Rotten continues to highlight how “food allergies have made the dinner table a high-risk environment, and it’s the chefs who have to navigate that minefield every day and night.” Yet before the chefs can do so, it’s up to the staff in the front of the house to be the main line of defense. The importance of staff awareness and education is crucial, which is echoed by local Central MA chefs. At Armsby Abbey, the staff is allergen certified through Serv Safe and are educated daily with pre-meal meetings. Additionally, they host classes throughout the year to promote awareness. At Lock 50, “Front of the house staff reports to the kitchen before placing any orders with potential food allergies. All chefs and cooks are aware of any potential common food allergies and take special care to keep them properly stored and to sanitize all equipment and hands after handling.”

A common issue that can make it even more difficult on the chef, restaurant, and those with food allergies is the diner who has a dietary preference yet states they have an allergy. Thinking about the extra time, effort, and money that goes into allergy safety and preparation, it can be extremely frustrating when a diner states they have an allergy when in reality they have a preference. An oft-expressed example is when someone requests something allergen-freer free, then orders something with that allergen and eats it (i.e. being “gluten-free” and then insisting on ordering a gluten-containing cookie for dessert.) This not only makes it confusing for the restaurant staff but also the general population. The consensus among restaurants, as explained by Executive Chef Tim Russo of Lock 50, is that it’s important to know the difference. He expressed that “if a guest has an allergy, much caution is taken by the staff to protect the safety of the guest. It is important for the guests to specify if they have allergies or if they just have dietary preferences.” To combat this, Benson states that at simjang “we often ask if it’s an intolerance, preference of allergy so we are able to approach them as serious as they are.”

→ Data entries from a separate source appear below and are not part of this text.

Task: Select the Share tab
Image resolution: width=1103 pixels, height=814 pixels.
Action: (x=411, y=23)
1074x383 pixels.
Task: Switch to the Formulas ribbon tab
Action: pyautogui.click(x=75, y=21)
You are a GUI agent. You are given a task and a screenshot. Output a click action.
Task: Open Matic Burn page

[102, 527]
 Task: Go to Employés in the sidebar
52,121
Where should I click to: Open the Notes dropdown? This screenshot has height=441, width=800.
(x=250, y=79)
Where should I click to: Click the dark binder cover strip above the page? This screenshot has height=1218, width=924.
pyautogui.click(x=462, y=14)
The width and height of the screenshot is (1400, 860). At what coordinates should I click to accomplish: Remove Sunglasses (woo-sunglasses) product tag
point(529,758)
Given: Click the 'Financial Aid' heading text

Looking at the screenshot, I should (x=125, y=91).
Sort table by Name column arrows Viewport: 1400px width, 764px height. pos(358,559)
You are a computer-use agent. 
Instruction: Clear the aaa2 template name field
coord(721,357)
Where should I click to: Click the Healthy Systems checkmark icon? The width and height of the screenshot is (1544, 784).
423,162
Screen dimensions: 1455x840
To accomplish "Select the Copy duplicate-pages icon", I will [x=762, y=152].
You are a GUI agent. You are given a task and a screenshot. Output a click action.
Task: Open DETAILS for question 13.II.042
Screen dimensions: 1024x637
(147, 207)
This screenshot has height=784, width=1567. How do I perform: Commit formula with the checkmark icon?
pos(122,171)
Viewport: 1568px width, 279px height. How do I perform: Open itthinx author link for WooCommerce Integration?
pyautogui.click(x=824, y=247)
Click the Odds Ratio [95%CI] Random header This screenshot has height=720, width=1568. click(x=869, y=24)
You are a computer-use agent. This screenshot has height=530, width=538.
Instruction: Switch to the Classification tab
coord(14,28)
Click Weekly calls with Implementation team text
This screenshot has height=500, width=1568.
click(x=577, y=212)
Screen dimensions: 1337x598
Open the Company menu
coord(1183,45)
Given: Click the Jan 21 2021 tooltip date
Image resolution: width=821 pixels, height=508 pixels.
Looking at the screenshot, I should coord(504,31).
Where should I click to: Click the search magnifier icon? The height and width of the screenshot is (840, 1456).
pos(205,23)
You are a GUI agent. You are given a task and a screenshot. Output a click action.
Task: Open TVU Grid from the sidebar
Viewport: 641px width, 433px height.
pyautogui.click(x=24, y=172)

Since the rise of food allergies, preferences, and health trends, we’ve started to see allergen-friendly alternatives that deliver great quality food; all the way down to items that you wouldn’t expect to taste as good as they do. Chefs are not using allergies as a restriction on their creative talents and menus. This is amazing, especially if you’ve felt like you’ve been missing out on your favorites due to an allergy. As Executive Chef Tim Russo explains, “no matter what the case may be, we always do our best to make sure our guests have plenty of enjoyable options on our menu without sacrificing their dietary needs or putting themselves at risk with an allergic reaction.” If you have a wheat allergy, you might think that restaurant classics like breads and pizza are off limits or that alternatives won’t measure up to the real thing; yet restaurants like The Boynton and The Rail Trail Flatbread Co. do an excellent job at creating alternatives attracting the gluten-free crowd. Other restaurants are highlighting efforts to ensure allergy safety by having designated allergen friendly spaces, such as having separate gluten-free fryers, which can be seen at restaurants like Maddi’s Cookery and Taphouse  and simjang. It’s admirable to see restaurants in Central Mass taking these steps into account all while not harming the integrity of the chefs’ creations.

So how can you go about navigating the restaurant scene if you have an allergy? My main tip involves doing research and asking questions. Your best bets will be to visit restaurants that cook meals from scratch due to flexibility — if you have an allergy they can easily remove that ingredient. When you get to your restaurant of choice, be transparent with the wait staff and explain your allergy, intolerance, or dietary restriction situation. What are your go- to restaurants that are allergen-friendly?